Their conversation covered a wide range of solutions, from individual actions that can create welcoming mental health environments to the kind of systemic changes panelists want to see in healthcare systems at large. 

When it comes to formal, clinical mental health environments, panelists discussed the importance of cultural competence. Karys introduced the idea of “cultural humility,” in which mental health providers demonstrate an openness to learn and respect what they don’t know. “Providers in the field need to do that work themselves,” he said. 

Similarly, Hinkle noted that while some doctors might specialize in caring for trans folks, it should be every doctor’s responsibility to equip themselves with tailored mental health information. “Any doctor should be able to care for the patient in front of them,” they said. 

On the topic of cultural competence more broadly, Robinson also stressed the importance of breaking down systemic barriers that might turn Black folks and other people of color away from formal mental health care after having a therapist who doesn’t affirm their experience. 

He provided the useful example of a barbershop as an analogy for therapy: “If you went to a barbershop and got a bad haircut, you wouldn’t stop getting your haircut.” Instead, Robinson says mental health advocates need to focus on getting people the resources to find affirming mental health care, and there should be an overall focus on structural blockages to care. 
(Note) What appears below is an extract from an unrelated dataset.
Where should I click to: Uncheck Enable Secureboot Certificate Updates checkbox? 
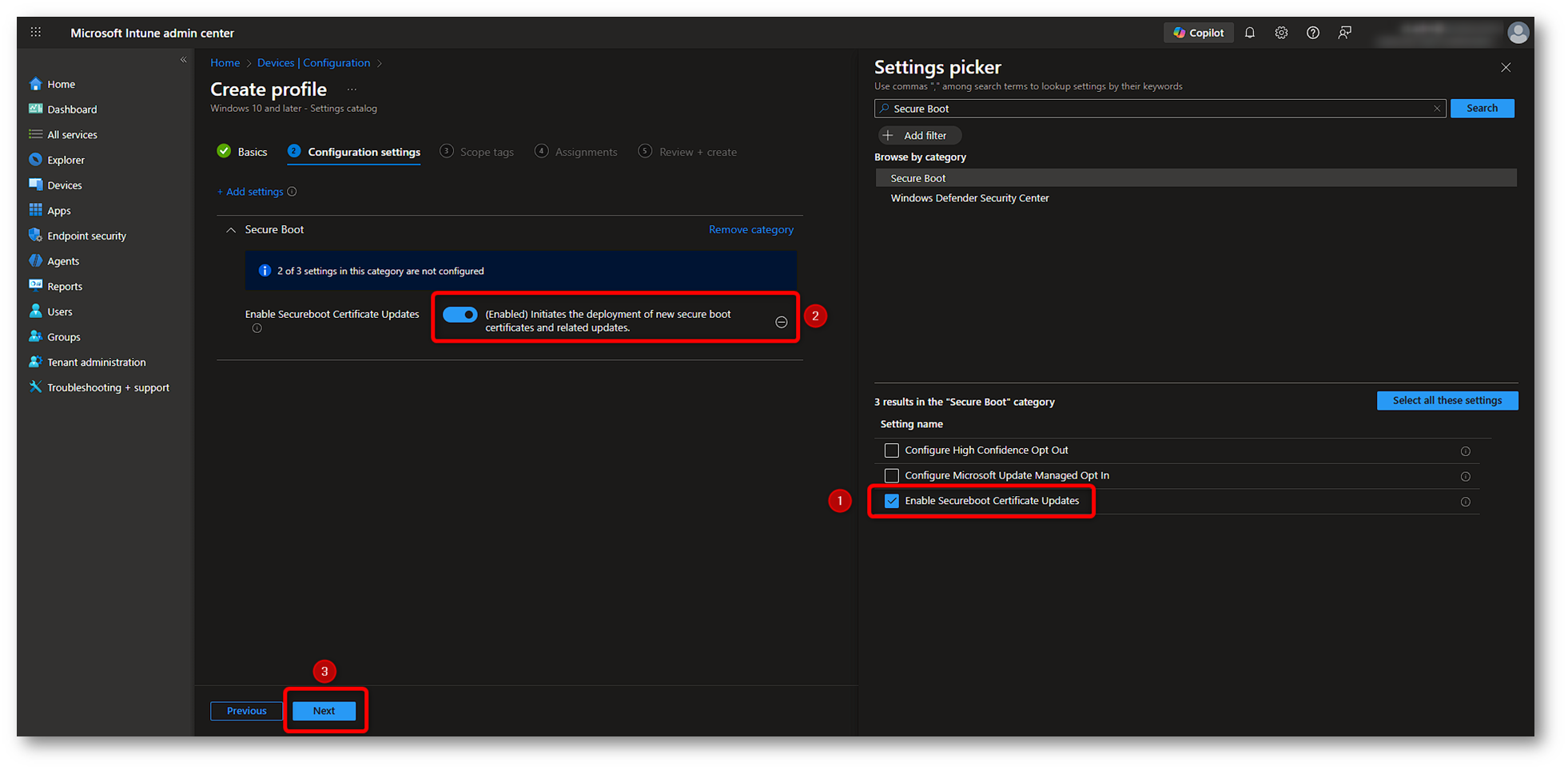click(x=892, y=501)
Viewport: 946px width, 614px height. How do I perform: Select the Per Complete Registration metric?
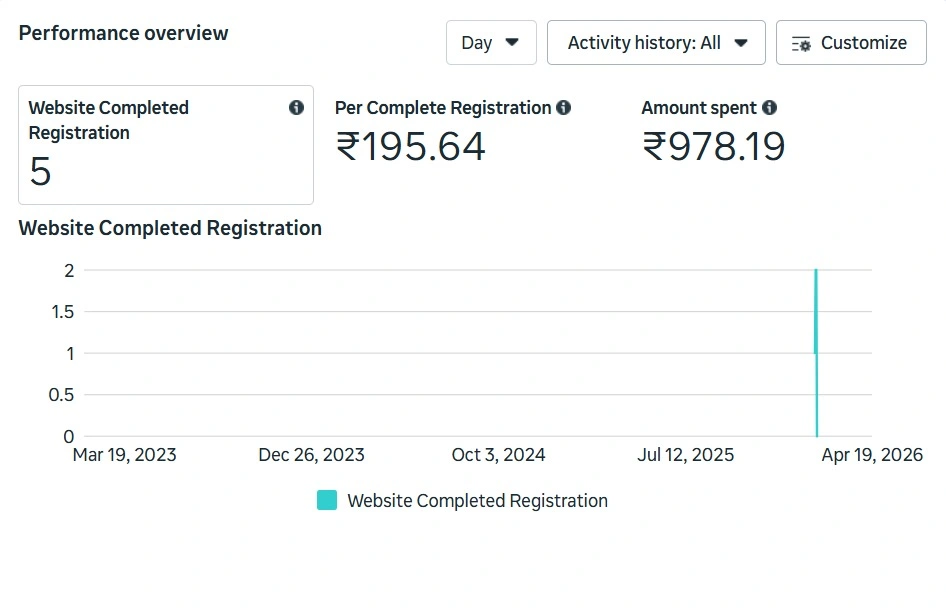coord(452,134)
Ruiz also asked panelists for their thoughts on the common (and misguided) refrain in mental health conversations that it’s your own responsibility to pull yourself up by the bootstraps and help yourself through self care. As Ruiz herself recently reported, more often than not, the barriers to our mental and emotional flourishing are actually informed by systemic issues — and panelists felt similarly. “There’s a focus on queer people as being resilient, that expectation of ‘you’re so brave; you’re so courageous,'” Hinkle said. “But I’d like to not have to be.” 

Panelists also discussed the stigma that can keep people from getting care, particularly stigma that’s informed by those same kinds of systemic barriers. Giordano pointed out that in order to think about intersectional mental health solutions to things like stigma and shame, it’s necessary to also look at things like unemployment and homelessness, in order to get a full portrait. 
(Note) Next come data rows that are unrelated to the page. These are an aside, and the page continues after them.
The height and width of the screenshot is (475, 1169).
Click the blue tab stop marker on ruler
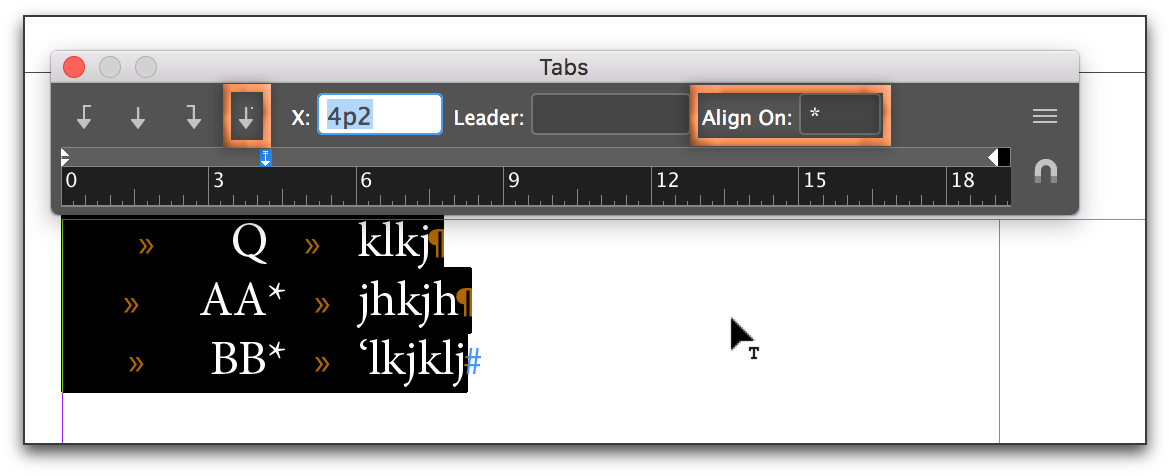point(266,157)
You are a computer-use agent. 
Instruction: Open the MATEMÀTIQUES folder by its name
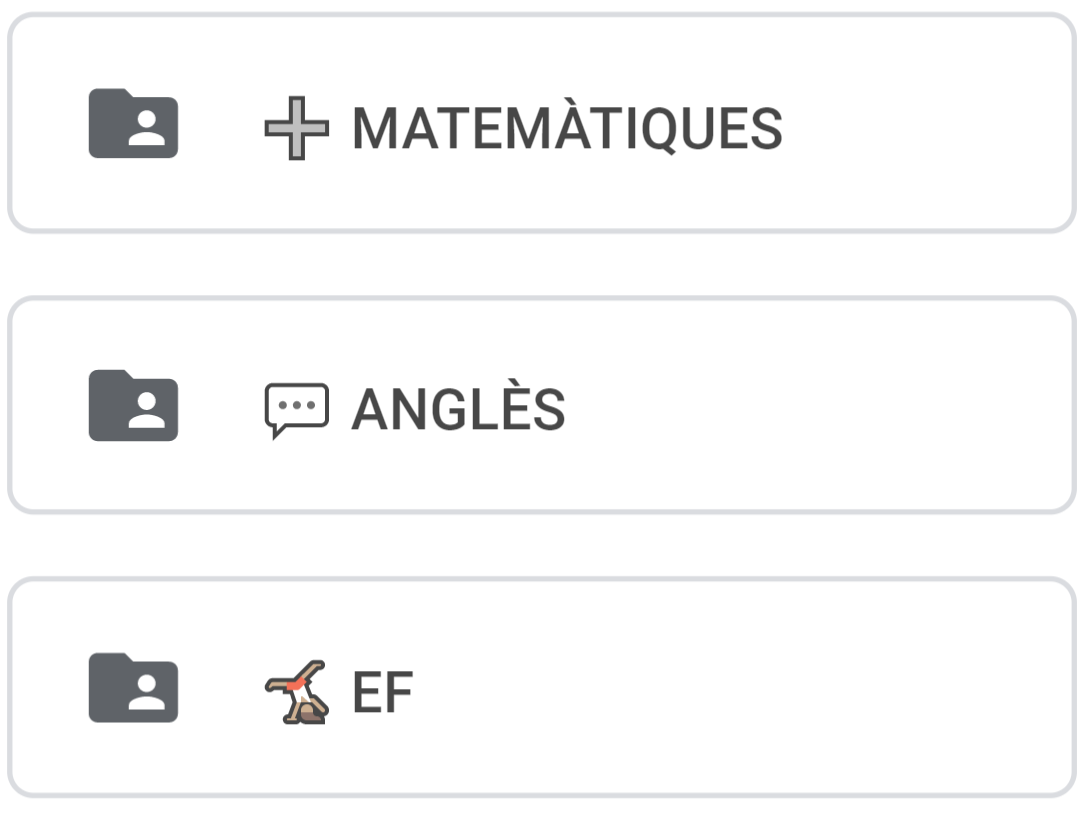tap(567, 129)
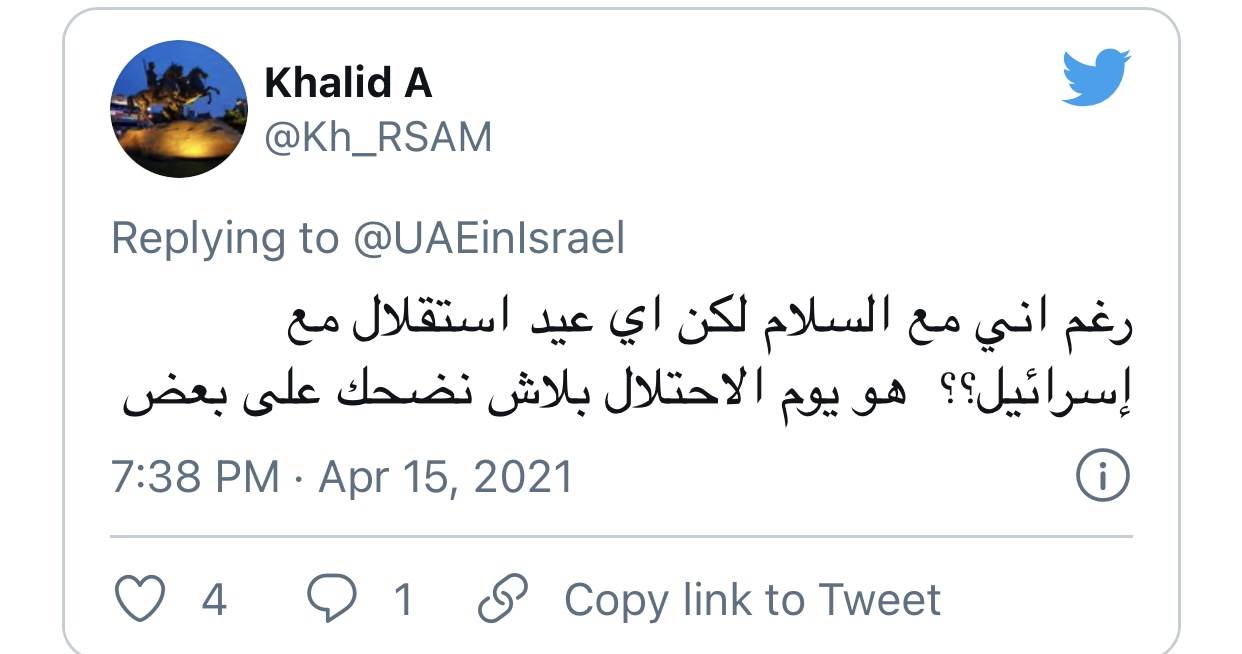
Task: Like the tweet with the heart icon
Action: point(140,600)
Robinson also talked about the harm that comes when police are called in during escalated mental health episodes for Black and brown people, instead of relying on community solutions. “We have to recognize there’s ongoing, deep-seated trauma [to mental health support] because of the prison industrial complex,” Robinson said. “Until that is done, a lot of Black and brown folks are going to be hyper-resistant to these institutions.” 

Asked for their “radical vision” for an improved mental health care system for the LGBTQ community in the U.S., panelists all outlined broad, systemic changes. Hinkle stressed “not having people [have to] prove their suffering to receive support and services,” which they see as a direct contrast to the way things are right now. “The model in America is ‘how bad is it?’ before we help you, versus ‘let’s help you before it gets bad.'” 

Similarly, Acosta said he wants institutions to focus on preventative care options, while Karys wanted to see a broadened definition of mental health care in general. “It’s not just seeing a therapist or counselor, but it’s finding a support group or showing up at a protest.” Giordano added that “we need a long term strategy, from a policy point of view, on how we can improve more access to providers, how we can eliminate structural barriers, and really elevate that intersectional approach to mental health.” 

Finally, Robinson wrapped up by driving home his view that supporting LGBTQ mental health needs a systemic approach. “I think we need to start defunding the police and fully funding community health, and think about moving towards a universal living wage, and universal healthcare,” he said.